第三階層『六花氷樹海』――もう人間じゃない[前]・46

 生命の恩人。その言葉の意味するところを、すぐには掴めなかった。
 しかし、記憶の奥底から、じわじわと何かが染み出してくる。それが言葉と触れ合い、融合を果たしたところで、やっと得心がいった。同時に、目にした気がした、死んだはずの聖騎士の正体も。
「……そうか、オマエらが、オレらのことを薬泉院に知らせてくれたのか」
 聖騎士だと思ったのは、彼に似た雰囲気がある、ドクトルマグスの少女だったのだろう。自分の意識も錯乱しかけていて、見間違えたのだ。
「それだけじゃ――」
「それだけじゃないわ」
 ツキモリ医師が口を開くところを、当のドクトルマグスの少女が言葉で遮る。
「あんな麻薬に冒された身体、たった一晩でそこまで健常にできたのは、誰のおかげだと思ってるの? 私が用意した薬草がなかったら、あなた達は今も、苦痛によだれを垂らしながら散々暴れてたはずよ。くすくすくす……――いえ、アベイやパラスなら耐えきれなかったでしょうね。そんなことにならなくてよかったわ」
 ――前言撤回。彼女は聖騎士に似てはいるが、その中身は似ても似つかない傲然たるもの、嗜虐思考すら覗いた気がする。ただ、言葉の後半に、ただ傲然たるだけではない、彼女の内心が、垣間見えたような気がした。

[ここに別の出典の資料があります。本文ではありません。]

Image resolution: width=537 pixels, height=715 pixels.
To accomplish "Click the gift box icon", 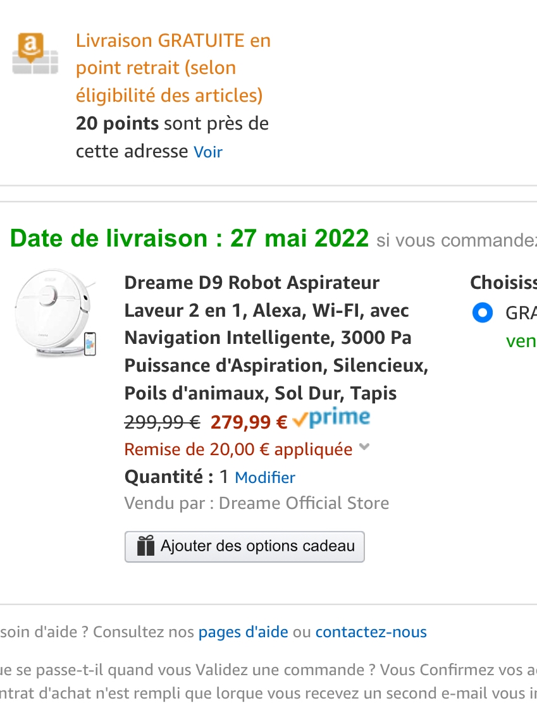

 一方、ツキモリの隣にたたずんでいた少年は、慌ててルーナの隣に並ぶと、少女をたしなめる。
「ルーナさん、何もそんな言い方しなくても……」
 二人がどこのギルド所属かは知らないが、どうやらルーナが尊大に振る舞い、少年がたしなめる、というのが、この二人の間の役割のようだった。
 そんなことを考えていると、少年がくるりとエルナクハに向き直る。精神的に身構えかけるが、何のことはない、ただの自己紹介だった。
「あ、申し遅れました。ボクはヴェネス、ヴェネス・レイヤーと申します。以後、お見知りおきを」
 ぺこり、と頭を下げるその様が、彼の印象を、第一印象よりもさらに年下へ押し下げる。
「あ、ああ、世話になったな、サンキュー」
「いえ、初めて樹海に入ろうとしたら、皆さんが苦しんでいましたので。当たり前のことをしたまでです」
「……初めて? てぇと、オマエら、新人ルーキーか?」
 それはなんというか、第一歩目で躓かせてしまったような気がする。エルナクハは気まずい気分になって、ぽりぽりと頭を掻いた。そんな内心はさておいて、質問に答えたのはルーナの方である。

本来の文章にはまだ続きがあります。